**LISTED RECORDS**
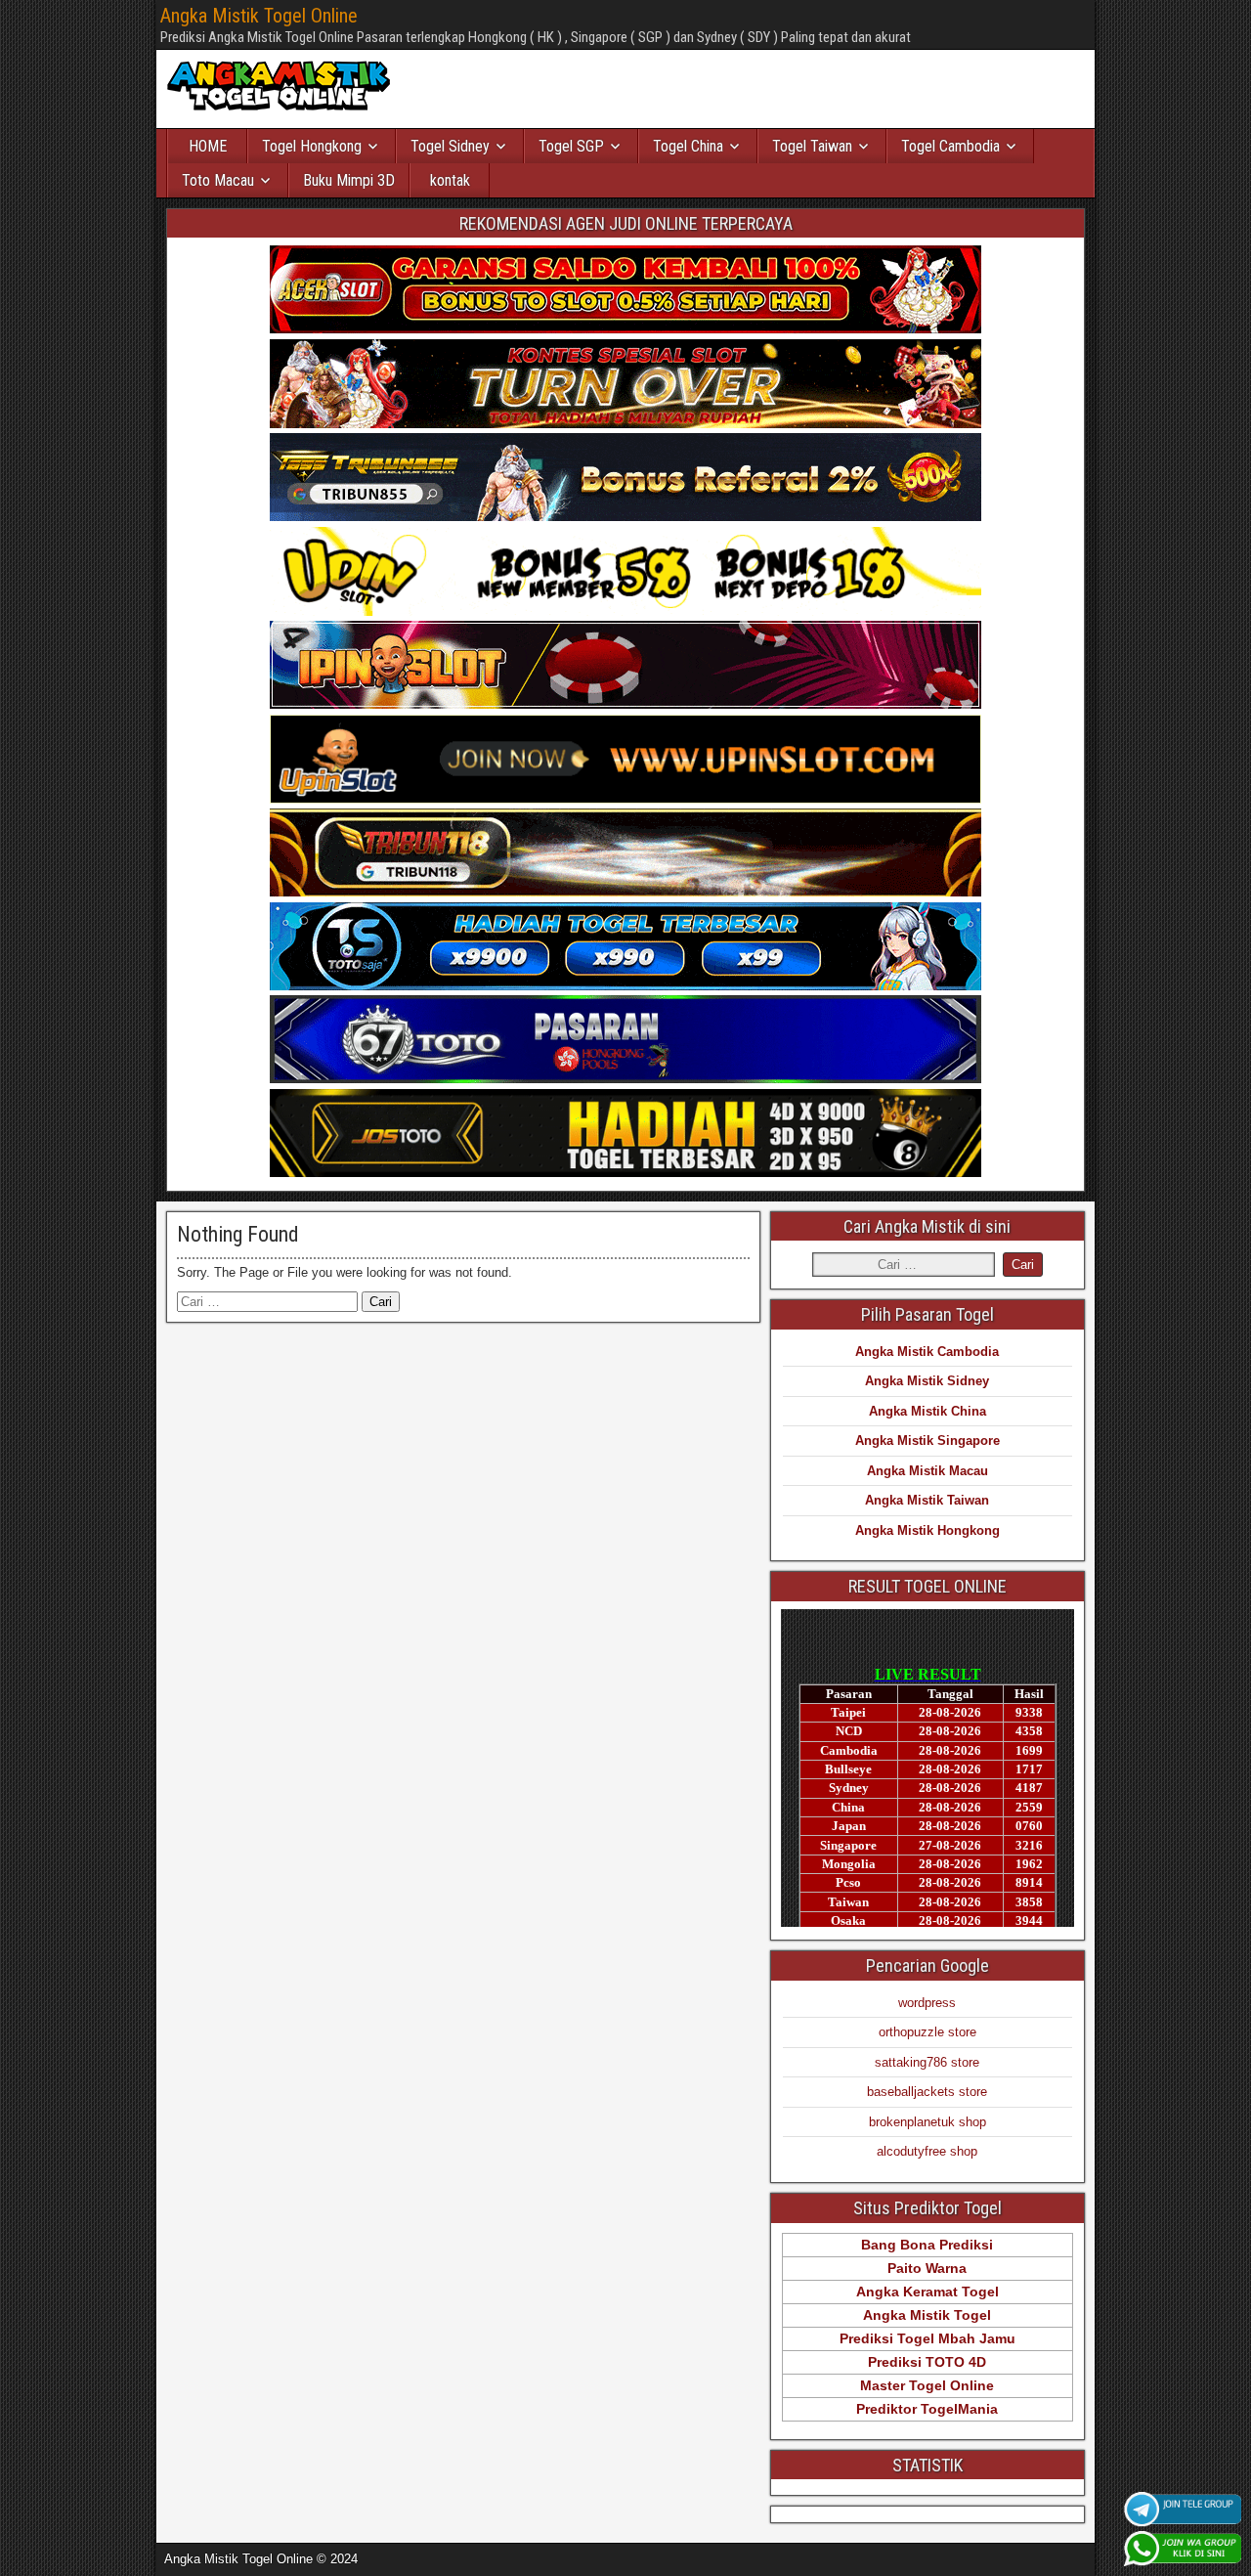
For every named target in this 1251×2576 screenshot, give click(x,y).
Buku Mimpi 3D (349, 180)
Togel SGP (571, 146)
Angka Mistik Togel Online (259, 15)
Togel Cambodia (950, 146)
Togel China (688, 146)
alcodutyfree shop (927, 2151)
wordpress (927, 2002)
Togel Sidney (450, 146)
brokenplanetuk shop (927, 2122)
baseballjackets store (927, 2091)
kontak (450, 180)
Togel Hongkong (312, 146)
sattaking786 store (927, 2062)
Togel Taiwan (812, 146)
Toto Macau (218, 180)
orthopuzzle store (927, 2032)
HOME (208, 146)
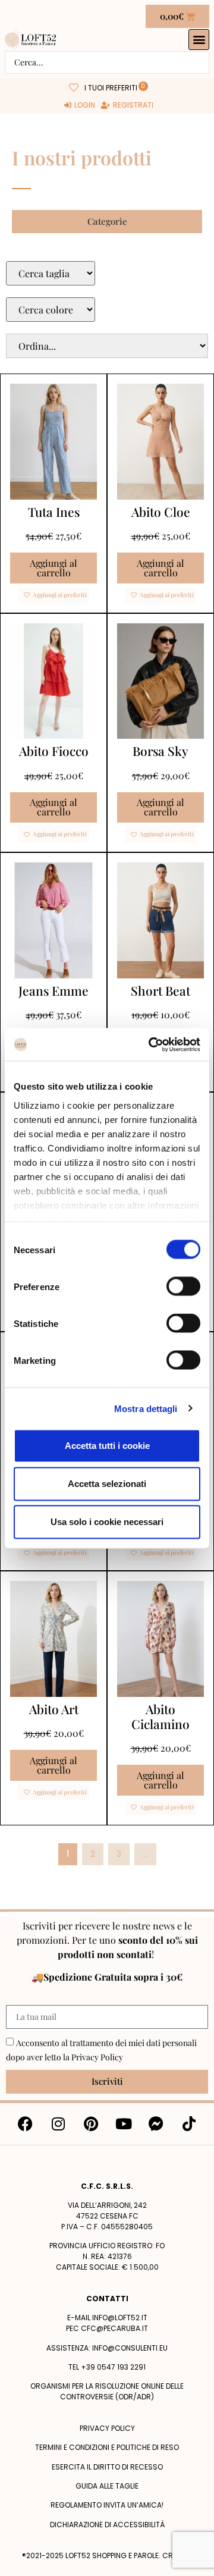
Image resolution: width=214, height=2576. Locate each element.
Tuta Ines (54, 511)
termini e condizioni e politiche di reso (107, 2447)
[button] (198, 39)
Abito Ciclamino (160, 1716)
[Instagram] (58, 2124)
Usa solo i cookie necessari (107, 1522)
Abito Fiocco (54, 750)
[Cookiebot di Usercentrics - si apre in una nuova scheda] (151, 1044)
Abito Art (53, 1708)
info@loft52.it (119, 2318)
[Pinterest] (91, 2124)
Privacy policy (107, 2428)
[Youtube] (124, 2124)
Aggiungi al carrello (53, 568)
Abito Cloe (160, 511)
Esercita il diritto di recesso (107, 2467)
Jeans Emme (53, 990)
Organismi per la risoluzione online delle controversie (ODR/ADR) (107, 2391)
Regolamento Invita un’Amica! (107, 2505)
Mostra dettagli (146, 1408)
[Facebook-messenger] (156, 2124)
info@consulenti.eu (130, 2348)
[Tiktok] (189, 2124)
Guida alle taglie (107, 2486)
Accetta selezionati (107, 1484)
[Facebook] (25, 2124)
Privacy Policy (97, 2057)
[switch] (183, 1286)
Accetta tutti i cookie (107, 1446)
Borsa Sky (160, 750)
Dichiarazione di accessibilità (107, 2524)
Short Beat (160, 990)
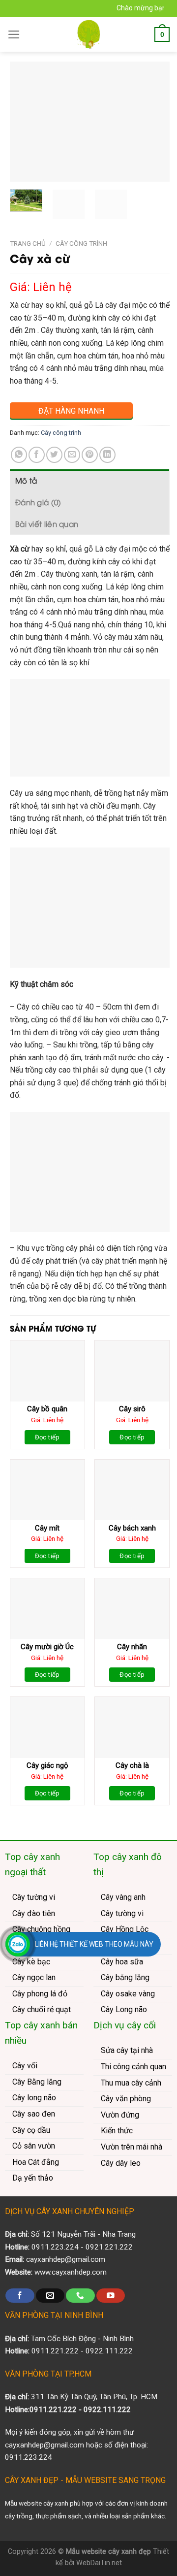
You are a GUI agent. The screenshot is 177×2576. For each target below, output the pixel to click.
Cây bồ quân (47, 1408)
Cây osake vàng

**AIM OF THE EXERCISE**
Produce the material above again in full, with identical lines and no pictures.

**WORKED SOLUTION**
For every named target in this 1251×2576 screenshot, give click(x,y).
Buku Mimpi 3D (349, 180)
Togel SGP (571, 146)
Angka Mistik Togel Online (259, 15)
Togel Cambodia (950, 146)
Togel China (688, 146)
alcodutyfree shop (927, 2151)
wordpress (927, 2002)
Togel Sidney (450, 146)
brokenplanetuk shop (927, 2122)
baseballjackets store (927, 2091)
kontak (450, 180)
Togel Hongkong (312, 146)
sattaking786 store (927, 2062)
Togel Taiwan (812, 146)
Toto Macau (218, 180)
orthopuzzle store (927, 2032)
HOME (208, 146)
Image resolution: width=214, height=2576. Locate each element.
Tuta Ines (54, 511)
termini e condizioni e politiche di reso (107, 2447)
[button] (198, 39)
Abito Ciclamino (160, 1716)
[Instagram] (58, 2124)
Usa solo i cookie necessari (107, 1522)
Abito Fiocco (54, 750)
[Cookiebot di Usercentrics - si apre in una nuova scheda] (151, 1044)
Abito Art (53, 1708)
info@loft52.it (119, 2318)
[Pinterest] (91, 2124)
Privacy policy (107, 2428)
[Youtube] (124, 2124)
Aggiungi al carrello (53, 568)
Abito Cloe (160, 511)
Esercita il diritto di recesso (107, 2467)
Jeans Emme (53, 990)
Organismi per la risoluzione online delle controversie (ODR/ADR) (107, 2391)
Regolamento Invita un’Amica! (107, 2505)
Mostra dettagli (146, 1408)
[Facebook-messenger] (156, 2124)
info@consulenti.eu (130, 2348)
[Tiktok] (189, 2124)
Guida alle taglie (107, 2486)
Accetta selezionati (107, 1484)
[Facebook] (25, 2124)
Privacy Policy (97, 2057)
[switch] (183, 1286)
Accetta tutti i cookie (107, 1446)
Borsa Sky (160, 750)
Dichiarazione di accessibilità (107, 2524)
Short Beat (160, 990)
You are a GUI agent. The screenshot is 177×2576. For each target below, output the pixel to click.
Cây bồ quân (47, 1408)
Cây osake vàng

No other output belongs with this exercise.